(Entries for locating words and elements)
··········

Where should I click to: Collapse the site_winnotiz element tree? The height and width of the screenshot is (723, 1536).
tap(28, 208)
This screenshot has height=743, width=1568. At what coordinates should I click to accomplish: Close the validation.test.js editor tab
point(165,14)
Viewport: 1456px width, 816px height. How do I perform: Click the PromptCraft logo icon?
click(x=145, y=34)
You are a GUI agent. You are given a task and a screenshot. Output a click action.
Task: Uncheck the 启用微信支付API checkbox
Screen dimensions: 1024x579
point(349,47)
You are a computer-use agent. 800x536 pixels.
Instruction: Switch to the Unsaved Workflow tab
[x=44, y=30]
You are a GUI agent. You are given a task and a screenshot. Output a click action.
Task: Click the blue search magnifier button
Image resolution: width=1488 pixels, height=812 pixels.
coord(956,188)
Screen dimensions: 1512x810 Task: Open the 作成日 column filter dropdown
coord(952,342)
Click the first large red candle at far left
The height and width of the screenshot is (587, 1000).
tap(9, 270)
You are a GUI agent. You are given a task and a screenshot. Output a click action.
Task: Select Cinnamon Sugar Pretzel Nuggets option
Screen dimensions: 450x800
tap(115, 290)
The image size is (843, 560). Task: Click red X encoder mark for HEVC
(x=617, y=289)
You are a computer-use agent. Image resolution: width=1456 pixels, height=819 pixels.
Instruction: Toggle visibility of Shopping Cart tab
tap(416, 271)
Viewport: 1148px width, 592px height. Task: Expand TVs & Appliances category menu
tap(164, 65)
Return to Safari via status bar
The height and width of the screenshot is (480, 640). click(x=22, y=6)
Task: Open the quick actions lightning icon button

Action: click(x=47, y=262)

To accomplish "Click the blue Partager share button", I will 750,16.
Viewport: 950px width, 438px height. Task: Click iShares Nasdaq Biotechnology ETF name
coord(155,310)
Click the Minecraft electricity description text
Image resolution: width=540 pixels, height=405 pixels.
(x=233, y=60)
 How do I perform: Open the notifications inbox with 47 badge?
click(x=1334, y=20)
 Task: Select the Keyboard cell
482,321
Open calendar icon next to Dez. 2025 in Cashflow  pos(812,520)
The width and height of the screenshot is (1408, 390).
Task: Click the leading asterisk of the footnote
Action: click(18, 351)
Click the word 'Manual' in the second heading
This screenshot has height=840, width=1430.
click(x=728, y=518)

··········

List each line of the data above that contains the string "Viewport".

Task response
Viewport: 1456px width, 816px height. How do I perform: Click the PromptCraft logo icon?
Viewport: 1148px width, 592px height. Task: Expand TVs & Appliances category menu
Viewport: 950px width, 438px height. Task: Click iShares Nasdaq Biotechnology ETF name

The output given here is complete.